Didn’t Nobody Give a Shit What Happened to Carlotta

James Hannaham

August 30, 2022 
The following is from James Hannaham's novel, Didn't Nobody Give a Shit What Happened to Carlotta. Hannaham is also the author of the novels God Says No, a Stonewall Book Award finalist, and Delicious Foods, which won the PEN/Faulkner Award and the Hurston/Wright Legacy Award and was a Los Angeles Times Book Prize and Dayton Literary Peace Prize finalist as well as a New York Times Notable Book. He lives in Brooklyn, where he teaches at the Pratt Institute

Two decades and change into her beef, Carlotta Mercedes braced herself for audition number five with the New York State Board of Parole. She knew her many years in the SHU — 23-7 with no TV, no radio, no books, and no good touch — would probably blow her case this time too. With so many box hits, she couldn’t finish any of the A&D programs the knuckleheads like to see. But solitary overkill wasn’t the worst of her shots Them sonofabitches said I had bad behavior, but they definition a bad behavior’s if you scream when a CO whupping yo ass like a Betty Crocker fudge cake. Why did she keep getting hit? Sometimes she thought her case grossed out the panel, other times she blamed her mini-beefs — the LOMs, the LOCs, the LORs, the LOVs. She knew the bosses were pretty much Klansmen, and at some point she always went apeshit.

“Those motherfuckers better let me out this time,” she told Frenzy, the new man she was riding with, out in the yard the day she heard. “Who is they to judge my ass?”

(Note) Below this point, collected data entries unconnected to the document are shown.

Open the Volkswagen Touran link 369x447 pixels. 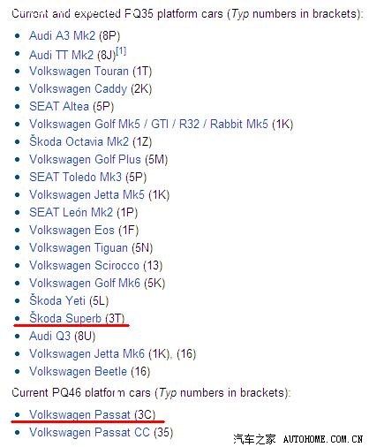tap(79, 72)
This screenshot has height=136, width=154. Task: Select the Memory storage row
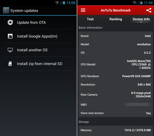(116, 130)
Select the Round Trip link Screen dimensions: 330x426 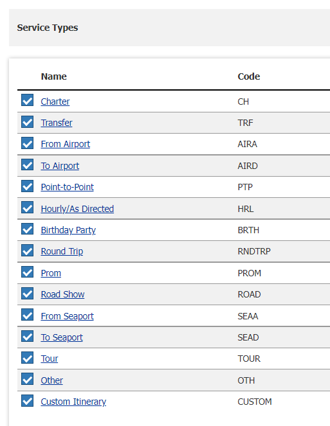click(x=62, y=251)
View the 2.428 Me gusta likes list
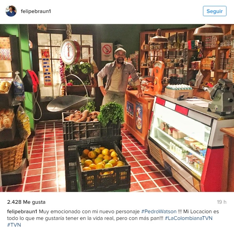Viewport: 234px width, 229px height. tap(26, 202)
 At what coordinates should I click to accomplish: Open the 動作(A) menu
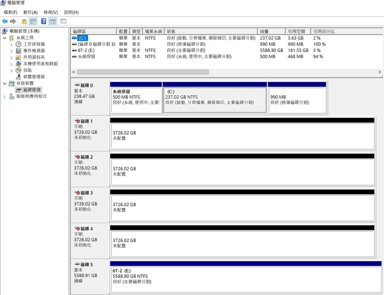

“Shut up, bitch,” he soothed. “You think you special? Don’t expect nothing. You got nothing coming.”

Her eyes rolled behind her lids and she whacked her arms closed. “I been had known not to spect nothing forever by this time. Fifty million motherfuckers already done told me how much nothin I got comin. So let’s see it! Where my nothin at? And who’s more of specials than I is?” Her tongue had slipped a little out of fear that he didn’t really have eyes for her, or big enough ones, anyway. She felt like some kind of monkey-mouth even before she’d shut her trap.

“If you want out, you better learn to talk right,” Frenzy said, flashing a dimple. “Folks be talking proper out there.”

“Oh yeah? Since when?” She gave him face and flipped her hair so it grazed his nose.

In 1993, Carlotta’s cousin Kafele had shot some old lady who sold little bottles of Thunderbird to the skels of Bed-Stuy and put her to sleep for a month. Carlotta was in attendance, showing off her talent for bad timing. The lady woke up again, but the bullet lowered her IQ to a chimpanzee’s and she could hardly brush her own teeth anymore. Kaffy landed in Attica, doing all day and a night. Mama must’ve stopped saving his supper. Carlotta turned state’s evidence and still got 12½ to 22. The public defender called that “getting off with a reduced sentence,” but to Carlotta that didn’t sound like getting off in any way, shape, or form. “The robbery or the aggravated assault with a deadly weapon could have gotten you twenty-five each!” the judge whined. “You’re lucky to be doing them concurrently” That’s luck, then fuck luck.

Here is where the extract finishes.